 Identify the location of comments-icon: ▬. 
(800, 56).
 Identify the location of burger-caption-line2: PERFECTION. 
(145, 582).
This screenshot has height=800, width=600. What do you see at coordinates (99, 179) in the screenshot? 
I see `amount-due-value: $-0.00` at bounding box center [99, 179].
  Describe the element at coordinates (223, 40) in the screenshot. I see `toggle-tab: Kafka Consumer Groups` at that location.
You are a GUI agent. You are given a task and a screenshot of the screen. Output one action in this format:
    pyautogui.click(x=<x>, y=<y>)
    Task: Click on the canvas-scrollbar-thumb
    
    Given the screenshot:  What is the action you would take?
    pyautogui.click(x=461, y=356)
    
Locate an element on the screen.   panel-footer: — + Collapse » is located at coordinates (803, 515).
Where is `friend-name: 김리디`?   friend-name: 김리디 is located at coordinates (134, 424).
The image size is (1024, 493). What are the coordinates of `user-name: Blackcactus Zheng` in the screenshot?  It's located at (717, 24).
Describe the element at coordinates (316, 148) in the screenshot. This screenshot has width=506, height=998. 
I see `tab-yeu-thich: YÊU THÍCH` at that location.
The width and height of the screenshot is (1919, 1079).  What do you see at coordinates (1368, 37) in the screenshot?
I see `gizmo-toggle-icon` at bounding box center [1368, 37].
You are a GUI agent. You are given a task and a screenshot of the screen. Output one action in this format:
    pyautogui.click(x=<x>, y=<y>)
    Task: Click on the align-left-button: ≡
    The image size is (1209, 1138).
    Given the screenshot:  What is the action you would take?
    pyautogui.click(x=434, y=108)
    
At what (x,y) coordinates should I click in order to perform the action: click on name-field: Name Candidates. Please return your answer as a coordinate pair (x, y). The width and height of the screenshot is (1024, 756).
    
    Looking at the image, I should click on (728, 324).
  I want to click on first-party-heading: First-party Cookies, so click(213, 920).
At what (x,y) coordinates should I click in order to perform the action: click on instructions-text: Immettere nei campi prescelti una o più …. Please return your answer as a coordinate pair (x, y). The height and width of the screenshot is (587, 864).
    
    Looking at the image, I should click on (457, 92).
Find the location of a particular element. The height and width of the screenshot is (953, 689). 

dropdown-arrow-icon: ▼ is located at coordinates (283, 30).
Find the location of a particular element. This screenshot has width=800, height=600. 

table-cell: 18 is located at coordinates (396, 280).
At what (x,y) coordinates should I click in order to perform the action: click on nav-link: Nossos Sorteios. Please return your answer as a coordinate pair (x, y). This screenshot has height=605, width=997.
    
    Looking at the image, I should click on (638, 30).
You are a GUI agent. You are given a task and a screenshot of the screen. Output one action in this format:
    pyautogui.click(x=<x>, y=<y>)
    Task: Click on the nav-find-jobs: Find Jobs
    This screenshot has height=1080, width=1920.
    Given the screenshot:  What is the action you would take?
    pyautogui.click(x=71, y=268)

_____

Goal of the exercise: Convert every line of the entries above into a Markdown table with two columns, Row and Line. Number each row and leave out blank lines.

Finished task:
| Row | Line |
|---|---|
| 1 |  Identify the location of comments-icon: ▬.  |
| 2 | (800, 56). |
| 3 |  Identify the location of burger-caption-line2: PERFECTION.  |
| 4 | (145, 582). |
| 5 | This screenshot has height=800, width=600. What do you see at coordinates (99, 179) in the screenshot?  |
| 6 | I see `amount-due-value: $-0.00` at bounding box center [99, 179]. |
| 7 |   Describe the element at coordinates (223, 40) in the screenshot. I see `toggle-tab: Kafka Consumer Groups` at that location. |
| 8 | You are a GUI agent. You are given a task and a screenshot of the screen. Output one action in this format: |
| 9 |     pyautogui.click(x=<x>, y=<y>) |
| 10 |     Task: Click on the canvas-scrollbar-thumb |
| 11 |     Given the screenshot:  What is the action you would take? |
| 12 |     pyautogui.click(x=461, y=356) |
| 13 | Locate an element on the screen.   panel-footer: — + Collapse » is located at coordinates (803, 515). |
| 14 | Where is `friend-name: 김리디`?   friend-name: 김리디 is located at coordinates (134, 424). |
| 15 | The image size is (1024, 493). What are the coordinates of `user-name: Blackcactus Zheng` in the screenshot?  It's located at (717, 24). |
| 16 | Describe the element at coordinates (316, 148) in the screenshot. This screenshot has width=506, height=998.  |
| 17 | I see `tab-yeu-thich: YÊU THÍCH` at that location. |
| 18 | The width and height of the screenshot is (1919, 1079).  What do you see at coordinates (1368, 37) in the screenshot? |
| 19 | I see `gizmo-toggle-icon` at bounding box center [1368, 37]. |
| 20 | You are a GUI agent. You are given a task and a screenshot of the screen. Output one action in this format: |
| 21 |     pyautogui.click(x=<x>, y=<y>) |
| 22 |     Task: Click on the align-left-button: ≡ |
| 23 |     The image size is (1209, 1138). |
| 24 |     Given the screenshot:  What is the action you would take? |
| 25 |     pyautogui.click(x=434, y=108) |
| 26 | At what (x,y) coordinates should I click in order to perform the action: click on name-field: Name Candidates. Please return your answer as a coordinate pair (x, y). The width and height of the screenshot is (1024, 756). |
| 27 |     Looking at the image, I should click on (728, 324). |
| 28 |   I want to click on first-party-heading: First-party Cookies, so click(213, 920). |
| 29 | At what (x,y) coordinates should I click in order to perform the action: click on instructions-text: Immettere nei campi prescelti una o più …. Please return your answer as a coordinate pair (x, y). The height and width of the screenshot is (587, 864). |
| 30 |     Looking at the image, I should click on (457, 92). |
| 31 | Find the location of a particular element. The height and width of the screenshot is (953, 689).  |
| 32 | dropdown-arrow-icon: ▼ is located at coordinates (283, 30). |
| 33 | Find the location of a particular element. This screenshot has width=800, height=600.  |
| 34 | table-cell: 18 is located at coordinates (396, 280). |
| 35 | At what (x,y) coordinates should I click in order to perform the action: click on nav-link: Nossos Sorteios. Please return your answer as a coordinate pair (x, y). This screenshot has height=605, width=997. |
| 36 |     Looking at the image, I should click on (638, 30). |
| 37 | You are a GUI agent. You are given a task and a screenshot of the screen. Output one action in this format: |
| 38 |     pyautogui.click(x=<x>, y=<y>) |
| 39 |     Task: Click on the nav-find-jobs: Find Jobs |
| 40 |     This screenshot has height=1080, width=1920. |
| 41 |     Given the screenshot:  What is the action you would take? |
| 42 |     pyautogui.click(x=71, y=268) |